Saturday, March 08, 2008

Compensated Emancipation and Colonization 1

It's hard for us now to take seriously the ideas of colonization bandied about before the Civil War as a solution for slavery. To modern sensibilities, the idea is offensive, and it's embarrassing that major figures from Jefferson to Henry Clay to Abraham Lincoln found it attractive. In addition, in retrospect colonization plans seem so impracticable and half-baked that you wonder whether people were delusional.

Nonetheless, in this as with other matters, it's crucial to try to put yourself in the shoes of people living at the time. The very persistence and repeated appearances of colonization as a solution suggest that it retained a powerful hold over the imagination of a sizable segment of the population.

Probably the most serious attempt to translate the dream of colonization into reality took place in 1824-25.

On January 17, 1824, the legislature of the State of Ohio passed a resolution concerning emancipation and colonization. The resolution proposed that the federal government enact a law providing for the gradual emancipation of slaves born after passage of the act, with the freedmen to be transported to foreign colonies.

The Ohio legislature clearly framed the proposal in a manner designed to appeal to the southern states. The proposals specified that the law should be passed “with the consent of the slaveholding states” and “without any violation of the national compact, or infringement of the rights of individuals.” What is perhaps the most interesting aspect of the proposal is that the Ohio legislature apparently expected (or at least hoped) that its proposal would meet with a sympathetic reaction even in the deep south. The legislature asked the governor to transmit the resolution to his counterparts in the other states for their consideration:
Resolved by the General Assembly of the State of Ohio; That the consideration of a system providing for the gradual emancipation of the people of color, held in servitude in the United States, be recommended to the Legislatures of the several States of the American Union, and to the Congress of the United States.

Resolved, That in the opinion of the General Assembly a system of foreign colonization, with correspondent measures might be adopted that would in due time effect the entire emancipation of the slaves in our country without any violation of the national compact, or infringement of the rights of individuals; by the passage of a law by the general government (with the consent of the slaveholding states) which should provide that all children or persons now held in slavery, born after the passage of such law, should be free at the age of twenty-one years (being supported during their minority by the persons claiming the service of their parents) providing they then consent to be transported to the intended place of colonization—Also—

Resolved, That it is expedient that such a system should be predicated upon the principle that the evil of slavery is a national one, and that the people and the states of this Union ought mutually to participate in the duties and burthens of removing it.

Resolved, That his Excellency, the Governor be requested to forward a copy of the foregoing Resolutions to his Excellency the Governor of each of the United States, requesting him to lay the same before the legislature thereof: and that his Excellency will also forward a like copy to each of our Senators and Representatives in Congress requesting their co-operation in all national measures having a tendency to effect the grand object embraced therein.
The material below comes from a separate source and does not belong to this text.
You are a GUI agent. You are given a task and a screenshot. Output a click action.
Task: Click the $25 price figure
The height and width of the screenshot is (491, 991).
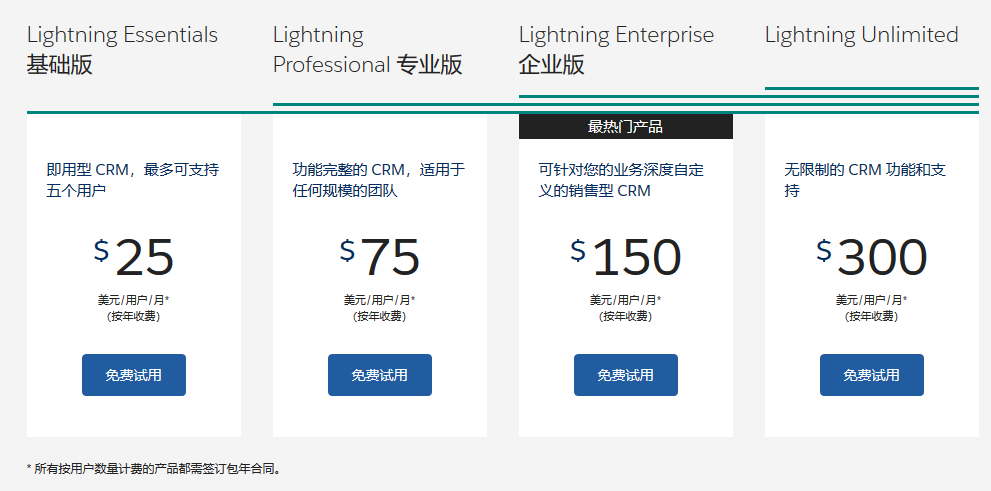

By June 1825, the legislators of eight other states had endorsed the Ohio resolution. It is, perhaps, not surprising that the states included the New England states of Vermont, Connecticut and Massachusetts. They were joined, however, by Pennsylvania, New Jersey, Illinois and Indiana – Northern states that directly abutted the south and were hardly hotbeds of radicalism. The eighth was, amazingly, Delaware, a slave state.

Meanwhile, on Friday February 18, 1825, Senator Rufus King of New York proposed a Senate resolution designed to implement the Ohio resolution. Senator King proposed the establishment of a fund from the sale of public lands. The funds would be used for aiding in the emancipation of slaves and their removal from the United States, as well as the removal of “free persons of color.”

Even more so than the original Ohio resolution, Senator King’s proposal was clearly designed to appeal to – not alienate – the South. It did not require the emancipation of a single slave, or the transportation of any slave or free black. It simply proposed to make funds available for emancipation and transportation of such slaves and freedmen as state law might permit:
Mr. King, of New York, submitted, the following motion for consideration:

Resolved, by the Senate of the United States of America, That, so soon as the portion of the existing funded debt of the United States, for the payment of which, the public land of the United States is pledged, shall have been paid off; then, and thenceforth, the whole of the public land of the United States, with the nett proceeds of all future sales thereof, shall constitute and form a fund, which is hereby appropriated, and the faith of the United States is pledged that the said fund shall be inviolably applied, to aid the emancipation of such slaves, within any of the United States, and to aid the removal of such slaves, and the removal of such free persons of color, in any of the said states, as by the laws of the states respectively, may be allowed to be emancipated, or removed to any territory, or country, without the limits of the United States of America.

It appears that none other than Thomas Hart Benton of Missouri supported Senator King's proposal:
On motion, by Mr. Benton,

Ordered, That it be printed for the use of the Senate.